El miedo puede más que todo; los periodistas vuelven sin encontrar al Cuatro Vientos. Pero la última entrega de Valadés se convierte en un golpe noticioso, cuando entrevista, con intérprete, a un peón, Maximinio Acosta.

Maximino le cuenta muchas cosas: que Bonifacio Carrera y un hombre llamado Agustín Reyes encontraron a los pilotos vivos y que los españoles les ofrecieron un fajo de billetes para que los ayudaran a salir de la selva. Pero Carrera y su suegro, Reynaldo Palancares, decidieron robar a Barberán y Cóllar y matarlos a machetazos. Les habían quitado anillos, relojes, ropa, un par de pistolas.

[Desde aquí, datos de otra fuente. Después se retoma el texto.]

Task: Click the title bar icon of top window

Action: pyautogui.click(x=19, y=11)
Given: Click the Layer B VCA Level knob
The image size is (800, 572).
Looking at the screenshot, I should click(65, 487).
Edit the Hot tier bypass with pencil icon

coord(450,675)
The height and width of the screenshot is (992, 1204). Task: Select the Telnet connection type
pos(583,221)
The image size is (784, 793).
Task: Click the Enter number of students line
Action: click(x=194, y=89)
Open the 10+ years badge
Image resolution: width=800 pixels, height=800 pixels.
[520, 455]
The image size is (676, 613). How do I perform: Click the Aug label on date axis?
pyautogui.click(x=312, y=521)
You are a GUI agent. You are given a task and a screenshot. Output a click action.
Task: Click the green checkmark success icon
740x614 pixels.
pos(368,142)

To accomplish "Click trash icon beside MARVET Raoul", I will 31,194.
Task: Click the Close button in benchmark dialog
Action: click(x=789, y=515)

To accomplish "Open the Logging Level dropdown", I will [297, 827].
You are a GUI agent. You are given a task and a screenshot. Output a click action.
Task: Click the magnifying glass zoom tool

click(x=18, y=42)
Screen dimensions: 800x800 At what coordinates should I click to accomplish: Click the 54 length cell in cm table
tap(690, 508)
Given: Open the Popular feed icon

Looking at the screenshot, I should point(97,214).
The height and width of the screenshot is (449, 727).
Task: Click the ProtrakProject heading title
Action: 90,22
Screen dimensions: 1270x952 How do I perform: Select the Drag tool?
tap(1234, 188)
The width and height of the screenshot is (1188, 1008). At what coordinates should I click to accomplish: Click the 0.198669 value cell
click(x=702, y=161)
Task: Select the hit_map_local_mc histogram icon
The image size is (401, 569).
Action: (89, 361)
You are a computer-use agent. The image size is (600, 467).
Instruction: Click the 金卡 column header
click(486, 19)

Valadés, conteniendo la impresión, le mostró al peón imágenes de pistolas diversas; escribiría después que Maximino identificó una escuadra española. “El corazón quería salírsenos del pecho”, escribió el periodista.

Valadés y su equipo salieron huyendo. Algo les decía que, si insistían o pretendían confrontar el testimonio del peón con los de los Avendaño y el de Bonifacio Carrera, no vivirían para contarlo.

Así terminó aquella aventura. No quedaba claro si habían resuelto el enigma. Valadés, un poco por oficio y otro poco por la emoción del hallazgo noticioso, así publicó aquel tremendo viaje.

DOS EPÍLOGOS

Nunca se han encontrado los restos del Cuatro Vientos. En los años 70 del siglo XX, Jacobo Zabludovsky envió reporteros en busca del avión perdido, aunque poco hubo de concluyente. Hace 14 años, el historiador español Manuel Ruiz mostró una amplia investigación documental que concluía que el avión cayó en el mar. Barberán y Cóllar habrían perecido ahogados. Las historias de Valadés, afirmó, eran quimeras, especulaciones. Los pilotos, afirmó entonces, no llevaban a bordo nada de lo que contaron los periodistas mexicanos, según los reportes del sargento Madariaga.

¿Se aclaró ya el enigma del Cuatro Vientos? Barberán y Cóllar, ¿murieron ahogados o fueron asesinados? La violenta historia publicada en 1941 sigue siendo brutal, de gran valor periodístico. Y, si finalmente, fue recuperado el avión del célebre autor de “El Principito”, Antoine de Saint-Exupery, después de décadas de misterio, nada impide que, en algún lugar, en el mar o en tierra, un día se revele qué pasó en realidad con el avión español.